▶ [Aufgaben]:
1/ Beantworte die folgenden Fragen zum Forenauszug über altes Angelgerät.
(a) Von welcher Firma wurden die ersten Ledgerruten laut Dart für die breite Masse angeboten?
(b) Welche Farbe hatte der Gummigriff von Andals Traumteleskoprute?
(c) Welchen Preis nennt Knispel für die Rolle Scout 8-100?
2/ Aktualisiere den Abschnitt im Forenauszug, der mit den Worten „## Dart (9.“ beginnt und nach „schon etwas Sehnsüchtiges.“ endet. Ersetze dabei „Schaufensterscheibe“ durch „Ladenscheibe“.
══ Textauszug ══
Damals brauchte man wahrscheinlich auch keine 10 Ruten um jede Fischart beangeln zu können, oder?

*Ironie aus*|wavey:


----------



## Dart (9. Februar 2010)

*AW: altes Angelgerät*



Andal schrieb:


> Aber schön wars schon!


Ganz sicher, die Nase platt drücken an der Schaufensterscheibe hatte schon etwas Sehnsüchtiges.
Kann mich noch gut an meine ersten Ledgerruten erinnern, die wurden damals, genau wie die ersten Karpfenruten englischer Bauart, für die breite Masse von Balzer angeboten.|bigeyes
Mag man heutzutage kaum glauben, da Balzer ja eher zur Billigmarke verkümmert ist.


----------



## Andal (9. Februar 2010)

*AW: altes Angelgerät*

Woher denn. Mit meiner Tele Allround ging es überall und auf alles. Ganz wurscht, ob es Köderfische, Hechte mit dem Blinker, oder Forellen am Bach waren. Ich kam gar nicht auf die Idee, dass ich etwas anderes brauchen könnte, als meine Traumteleskoprute mit dem knallroten Gummigriff!


----------



## Knispel (9. Februar 2010)

*AW: altes Angelgerät*

Rute : DAM Tegernsee ( Grün - Metallic ) , 2,10 m, 60 g WG, Vollglas ( 1968, von meinem ersten Lehrlingsgehalt gekauft. Preis : ca. 30,00 - 40,00 DM, bei 110 DM Brutto verdienst ). Diese Serie ist bei den älteren Freunden bestimmt noch bekannt ( Tegernsee- Walchensee - Müggelsee ..:k:k )

Wendefuß - Rolle : Scout 8-100 ( Angler ) meine erste Rolle überhaupt, Anfang der 60 er Jahre für 4,00 DM vom Taschengeld gekauft ....

@ Andal, die Alround, waren das nicht diese blauen Modelle mit den leicht dreieckigen Ringen ? Ich glaube, so ein Ding hab auch einmal gehabt.
═══
══ Vorliegende Daten ══
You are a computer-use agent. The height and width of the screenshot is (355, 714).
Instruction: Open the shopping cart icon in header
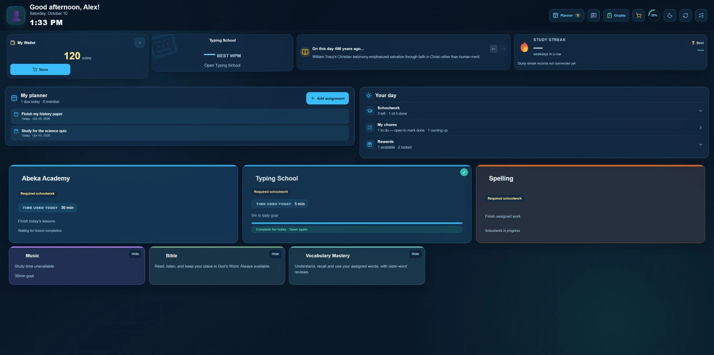pyautogui.click(x=639, y=15)
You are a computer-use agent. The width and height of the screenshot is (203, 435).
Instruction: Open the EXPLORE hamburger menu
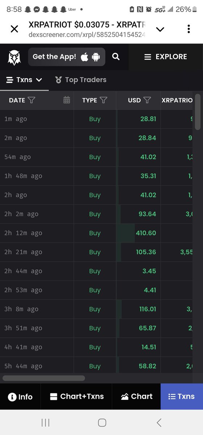coord(166,57)
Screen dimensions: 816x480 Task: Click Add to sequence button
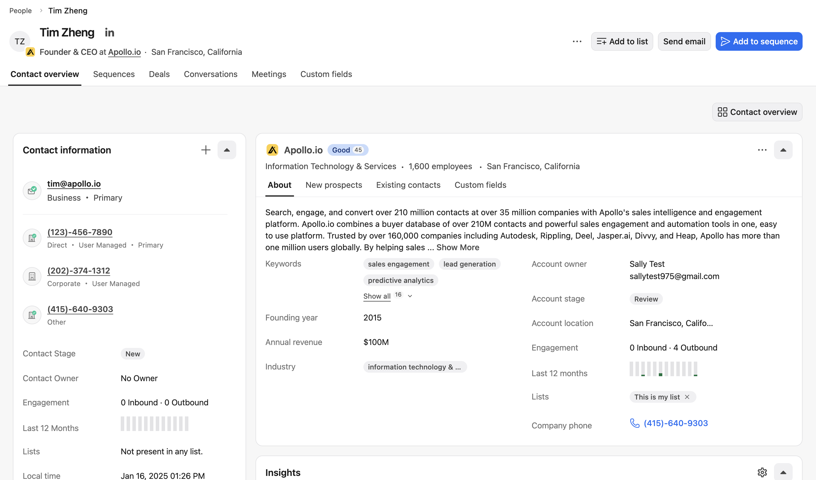759,41
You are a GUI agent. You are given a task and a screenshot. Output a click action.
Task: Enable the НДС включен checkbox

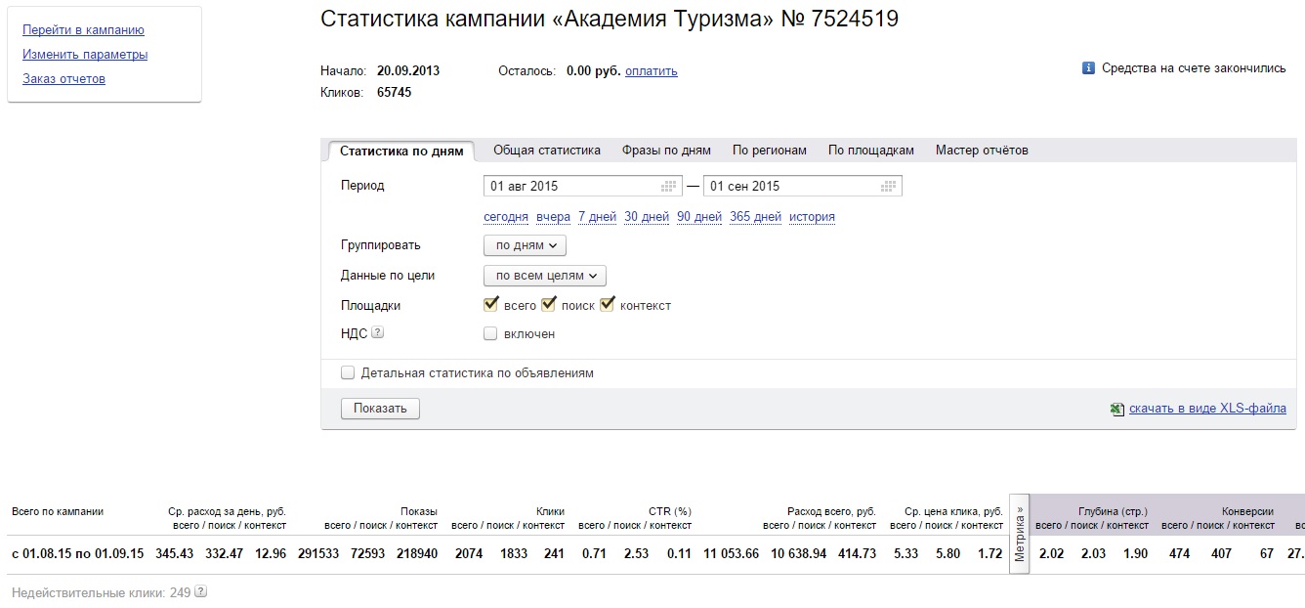point(490,333)
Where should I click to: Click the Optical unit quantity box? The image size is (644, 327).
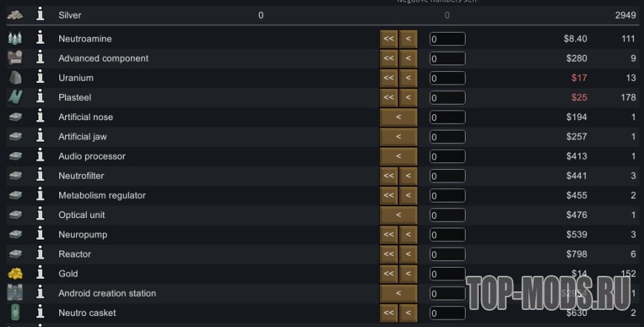point(447,215)
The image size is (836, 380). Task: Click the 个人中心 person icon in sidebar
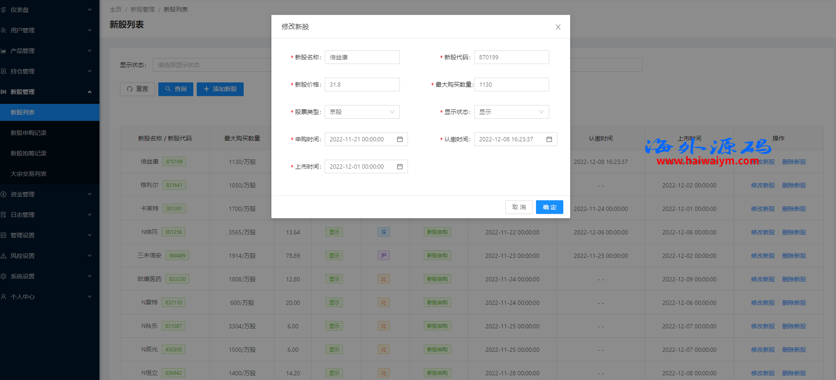click(x=3, y=297)
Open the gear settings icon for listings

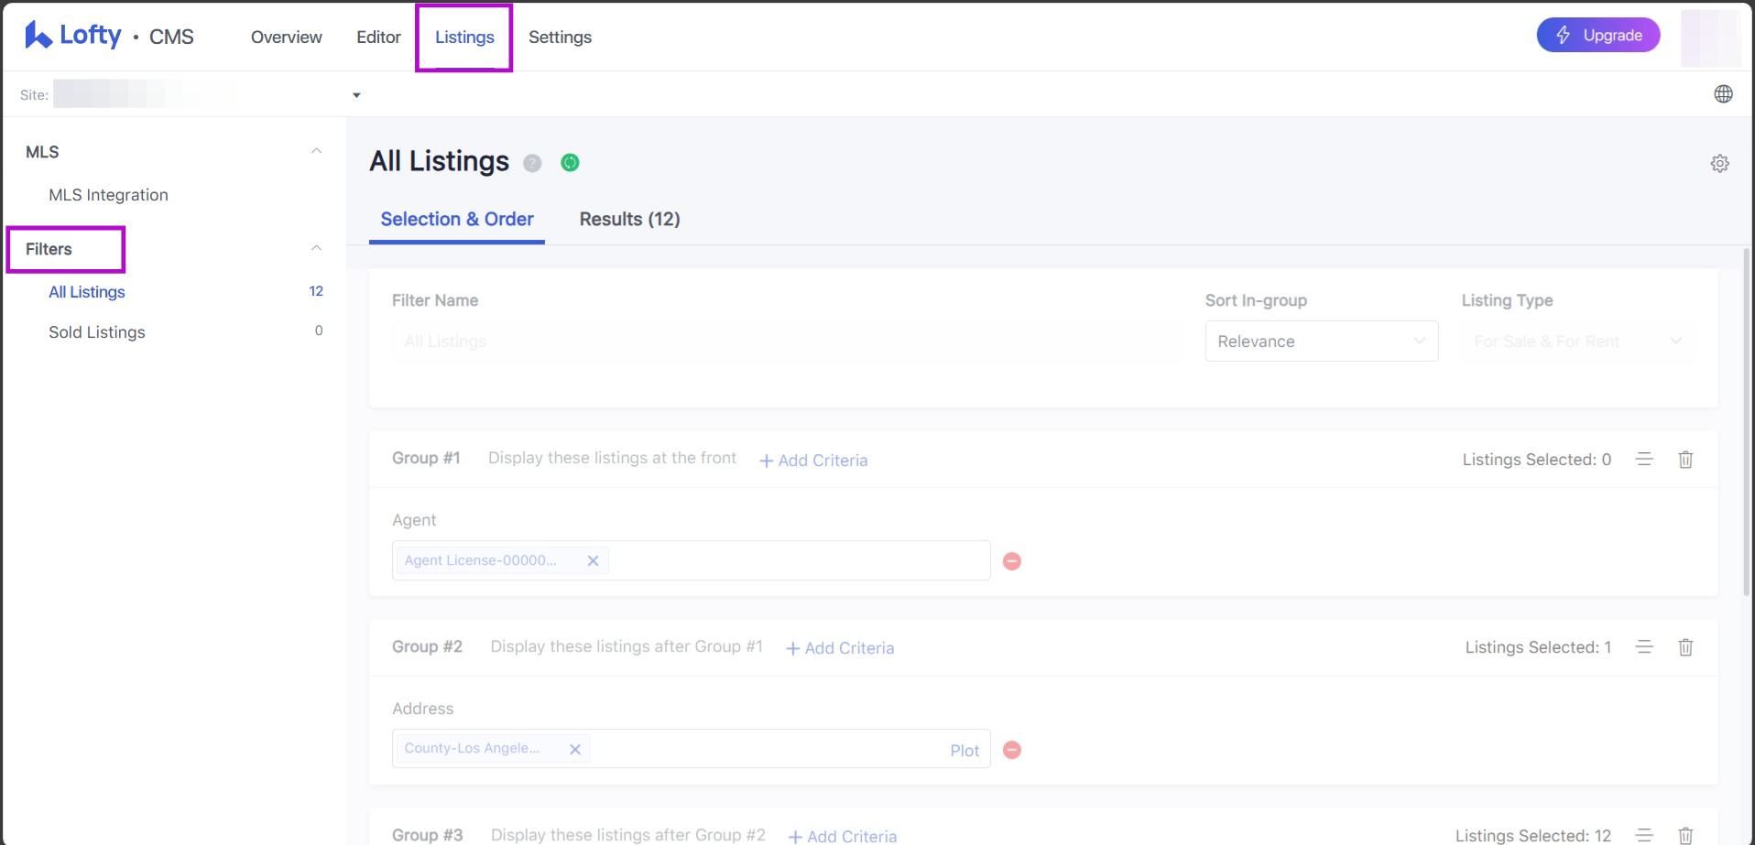click(x=1719, y=164)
═══
▶ [Lösungen]:
1/
(a) Von Balzer.
(b) Knallrot.
(c) 4,00 DM.

2/
## Dart (9. Februar 2010)

*AW: altes Angelgerät*



Andal schrieb:


> Aber schön wars schon!


Ganz sicher, die Nase platt drücken an der Ladenscheibe hatte schon etwas Sehnsüchtiges.